Entram nessa afirmação, portanto, mães em busca de novos tratamentos para seus filhos, associações de moradores pressionando prefeituras e empresas interessadas em abrir novos mercados — consequentemente, gerando empregos e desenvolvimento. A defesa de interesses, em sua essência, é positiva e necessária para garantir pluralidade ao debate e participação popular na política.

Outro impacto positivo do RIG é a promoção da inovação e do progresso. Em muitos casos, grupos de interesse se unem para estudar, organizar evidências científicas e defender políticas públicas que promovam o desenvolvimento e a melhoria da qualidade de vida. O trabalho ajuda a criar consenso e, feito de forma ética, calibra a visão do poder público para problemas complexos da sociedade.

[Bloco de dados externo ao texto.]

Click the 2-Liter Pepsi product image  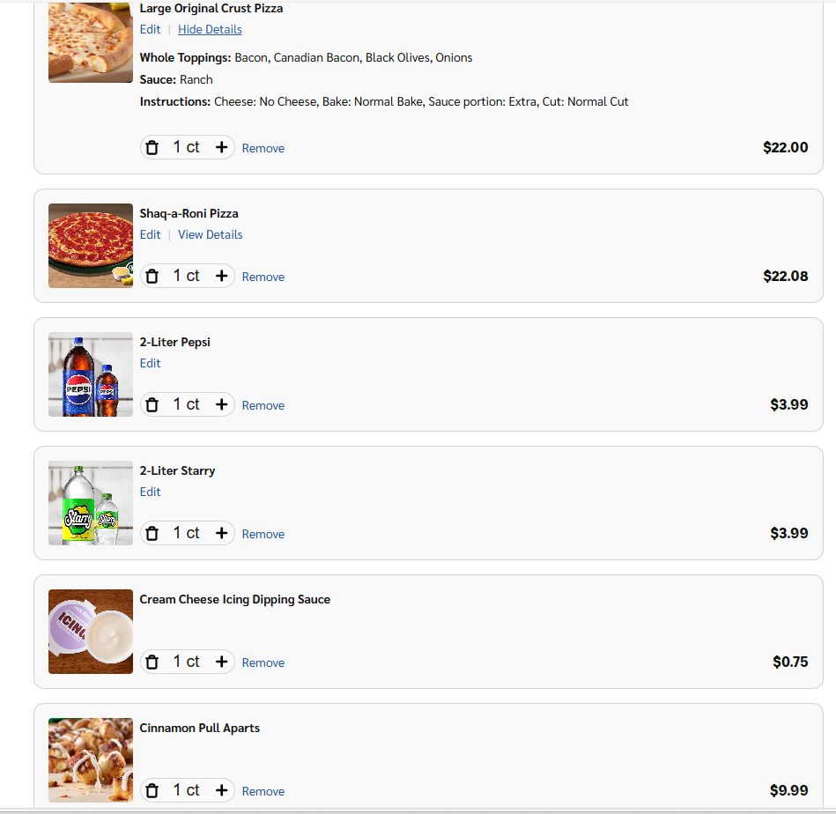91,374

O Brasil precisa discutir o tema com maturidade. Desde a década de 90, com a crescente participação da sociedade civil na política, diferentes entidades tentam tirar os rótulos pejorativos que envolvem as relações governamentais e aperfeiçoá-la. Controladoria Geral da União, Ministério Público Federal e mesmo a OCDE são algumas das instituições que enxergam na regulamentação uma ferramenta de combate à corrupção.

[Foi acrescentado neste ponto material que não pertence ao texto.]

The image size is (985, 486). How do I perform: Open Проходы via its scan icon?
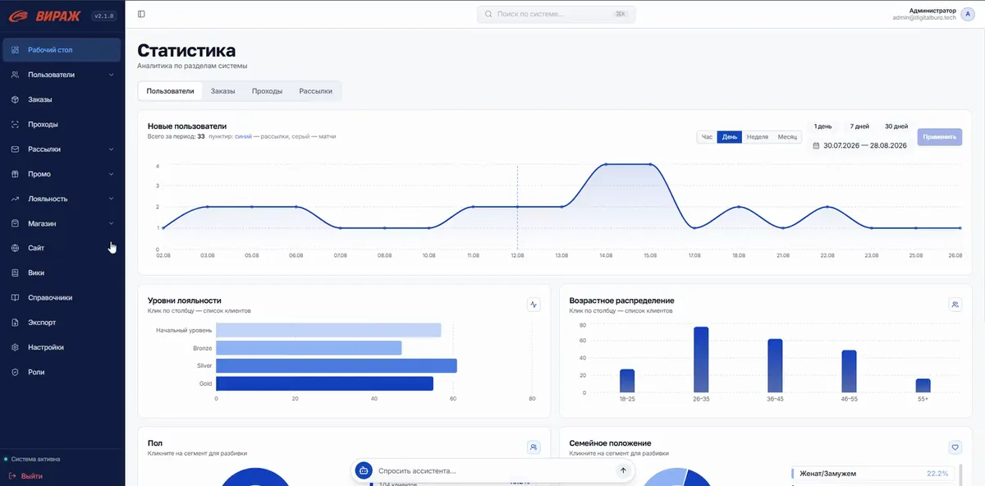(16, 125)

Nos Estados Unidos, a primeira legislação sobre RIG data de 1946 e foi estruturada sobre três pilares: registro dos profissionais que farão interlocução com o Congresso; transparência sobre clientes, objetivos do trabalho, receitas e gastos previstos; e definição dos limites éticos da atividade, vedando conflitos de interesse, subornos ou quaisquer incentivos ilegais que corrompam o processo democrático.

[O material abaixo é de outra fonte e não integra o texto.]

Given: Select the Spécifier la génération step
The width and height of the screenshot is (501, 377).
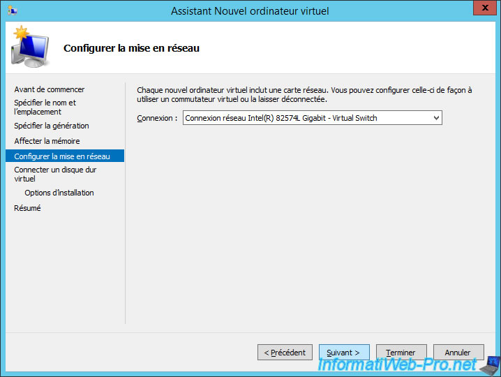Looking at the screenshot, I should 52,126.
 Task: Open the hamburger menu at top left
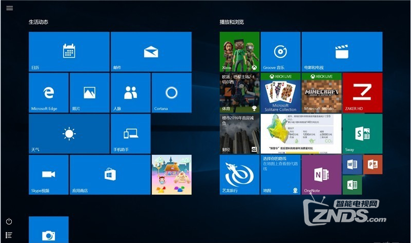point(10,8)
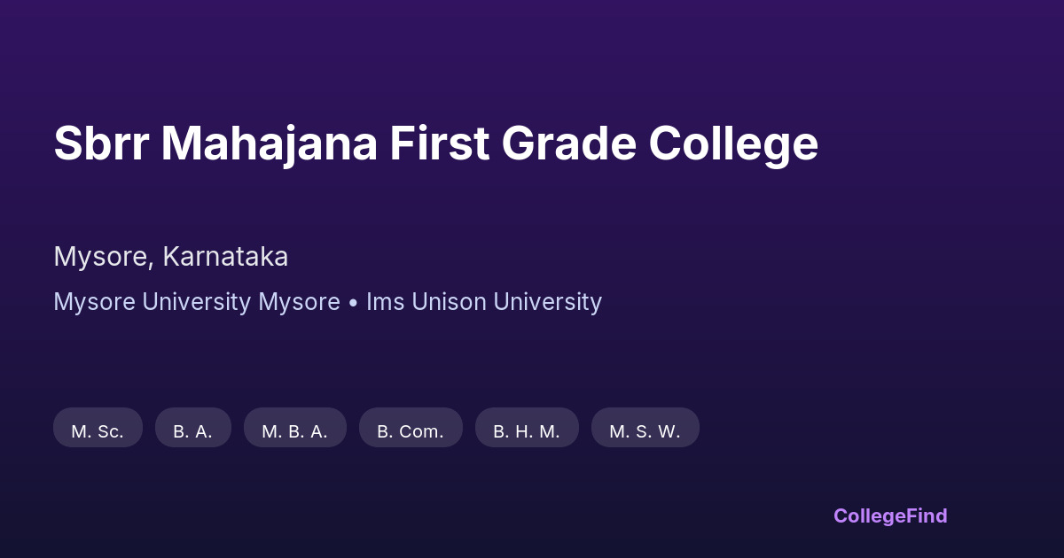Pick the B. Com. course chip
Image resolution: width=1064 pixels, height=558 pixels.
click(411, 431)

Sessão na Câmara dos Deputados
Sessão na Câmara dos Deputados. Crédito: Bruno Spada/Agência Câmara

No ano em que celebraremos 35 anos da Constituição Cidadã, avançar com o PL 2914/2022 no Senado — outrora PL 1202/2007 na Câmara dos Deputados — é garantir mais transparência e ética para nossa política. Toda a sociedade ganhará se tivermos cada vez mais espaços para discutir argumentos técnicos, analisar demandas sob objetivos claros e mapear os atores que influenciam, de forma legítima, a boa política.

No Espírito Santo, que é referência nacional em transparência, temos uma relação republicana e saudável entre poder público e sociedade civil organizada. É parte da nossa cultura ouvir e dialogar. Ainda assim, evoluiremos ainda mais incorporando a experiência e a metodologia que os grandes mercados de RIG, como Estados Unidos e Europa, vêm utilizando há décadas. Creio que estamos prontos para essa evolução.

Este texto não traduz, necessariamente, a opinião de A Gazeta.